Simple Example of HttpModule which rewrites URL

public class SimpleRewriter : IHttpModule
    {
        HttpApplication _application = null;

        #region IHttpModule Members

        public void Dispose()
        {

        }

        public void Init(HttpApplication context)
        {
            context.BeginRequest += new System.EventHandler(context_BeginRequest);
            _application = context;
        }

        void context_BeginRequest(object sender, EventArgs e)
        {
            try
            {
                string requestUrl = _application.Context.Request.Path.Substring
			(0, _application.Context.Request.Path.LastIndexOf("/"));

                string[] parameters = requestUrl.Split(new char[] { '/' });

                if (parameters.Length > 2)
                {
                    int paramLength = parameters.Length;
                    string firstname = parameters[paramLength - 2];
                    string lastname = parameters[paramLength - 1];

                    _application.Context.RewritePath(string.Format
		   ("~/alllinks.aspx?firstname={0}&lastname={1}", firstname, lastname));
                }

            }
            catch (Exception ee)
            {
                //Redirect to error page
                //Or throw custom exception
            }
        }

        #endregion
    }

URL Rewriting as a Search Engine Optimization Technique in AJAX Site

  1. AJAX sites have all JavaScript links.
  2. If we use LinkButton, then the link will be:
    HTML
    <a href="javascript:__doPostback(‘….’,’…..’);">Aditya Bhave</a> 

    as rendered in the browser.

  3. If a crawler comes across a JavaScript link, it is skipped (not indexed).
  4. If we want our link : Aditya Bhave to be indexed by the crawler and searchable in search engine, then the link should be in the anchor tag, e.g.
    HTML
    <a href="http://www.example.com/Aditya/Bhave/">Aditya Bhave</a> 
  5. Most Crawlers do not support JavaScript.

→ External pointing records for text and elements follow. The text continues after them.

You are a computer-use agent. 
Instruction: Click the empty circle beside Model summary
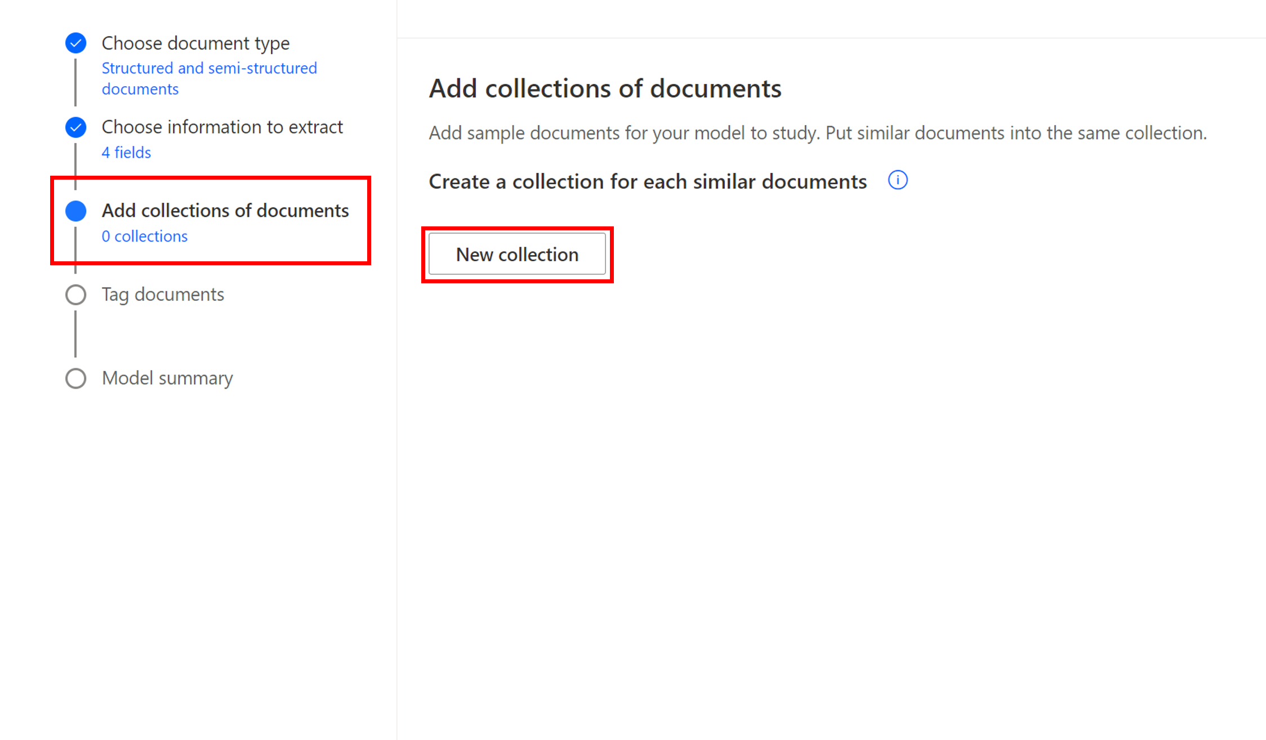click(x=75, y=378)
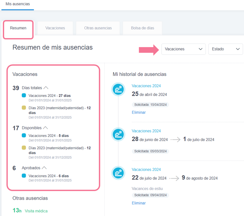This screenshot has height=216, width=244.
Task: Click Eliminar for 25 de abril vacation
Action: (139, 113)
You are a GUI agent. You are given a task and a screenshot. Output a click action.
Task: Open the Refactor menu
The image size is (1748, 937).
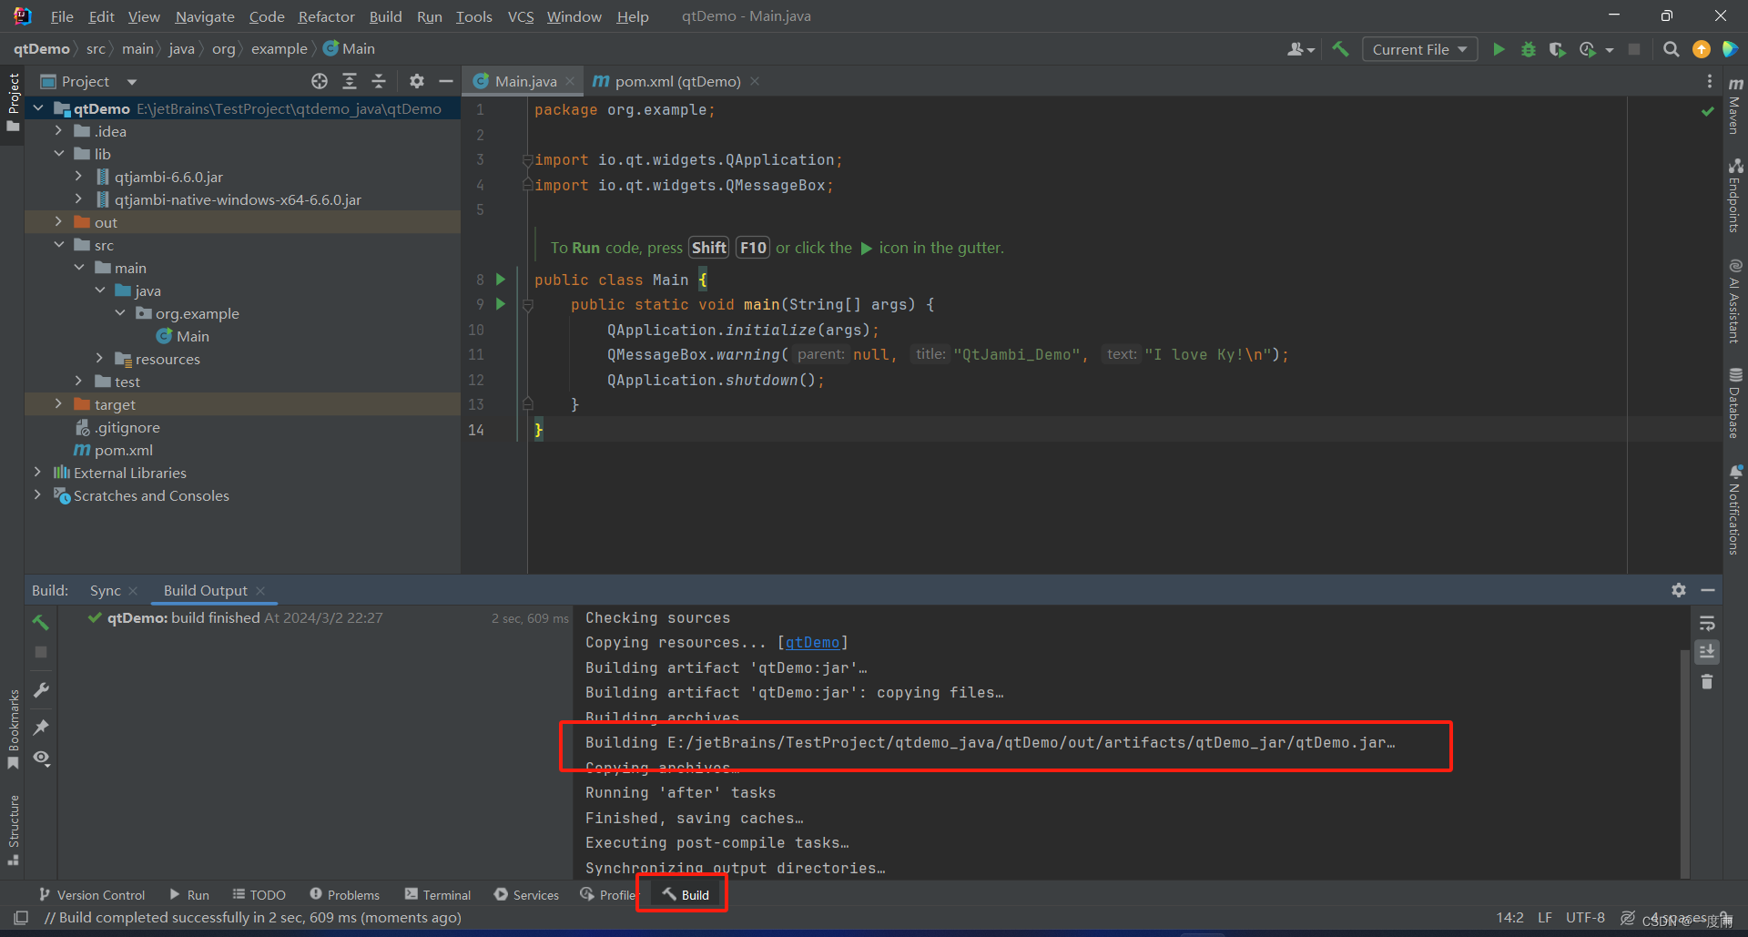tap(326, 15)
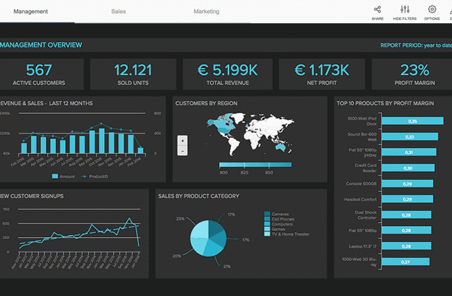Select the Computers legend color swatch
The width and height of the screenshot is (452, 296).
[267, 224]
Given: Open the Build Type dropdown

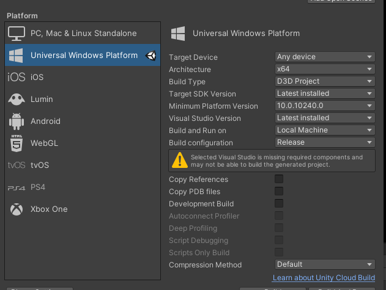Looking at the screenshot, I should tap(324, 81).
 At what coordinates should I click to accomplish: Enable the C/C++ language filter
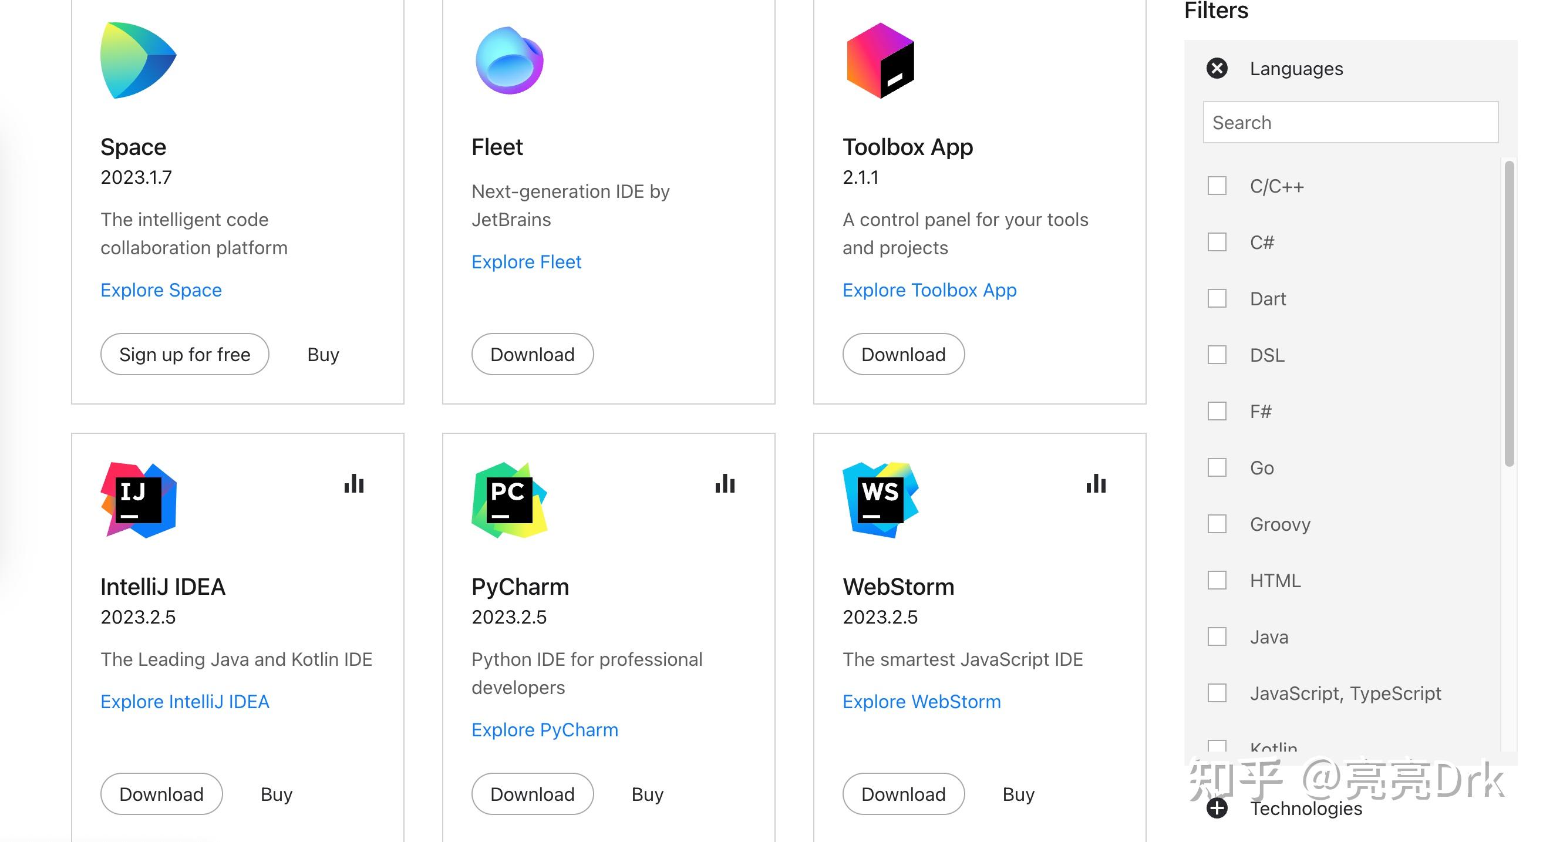coord(1217,186)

When the crawler hits the site, the user agent is sent with request that tells us that this is a crawler and not normal user. We can check if the browser supports JavaScript. If it does not support JavaScript, then we should hide the LinkButtons and add anchor tags at runtime. So there should be two links:
    ASP.NET
    <asp:LinkButton ID="lnkLink" runat="server" Text='Some Text'    
    OnClick="lnkLink_Click"></asp:LinkButton> 

    and

    ASP.NET
    <a href="" runat="server" id="htmlLnkLink"></a> 
  6. If browser does not support JavaScript, then hide LinkButton and change the href attribute of anchor link and make it visible.

Example:

C#
if (Request.Browser.EcmaScriptVersion.Major <= 0) // Checks if browser supports JS
{ 
    lnkArticle.Visible = false;            
   aLnkArticle.attributes["href"]=
	"http://www.example.com/alllinks.aspx/Firstname/Lastname;
   aLnkArticle.InnerText = "FirstName LastName"; //To show the link text
   aLnkArticle.Visible = true;
}  

When the crawler will hit the anchor link, i.e. http://www.example.com/alllinks.aspx/Aditya/Bhave/, change the URL to http://www.example.com/alllinks.aspx?firstname=Aditya&lastname=Bhave using URL Rewriting.

Check in the Page_Load event of the alllinks.aspx page if the Querystring variable with name firstname or lastname exists.
If it exists, then execute the code in LinkButton_Click event to show the content to crawler.

C#
string firstname = Request.QueryString["firstname"];
string lastname = Request.QueryString["lastname"];
SetName(firstname, lastname); 

Now the crawler will see the content and index your URL, i.e., http://www.example.com/Aditya/Bhave/ and it will appear in search results.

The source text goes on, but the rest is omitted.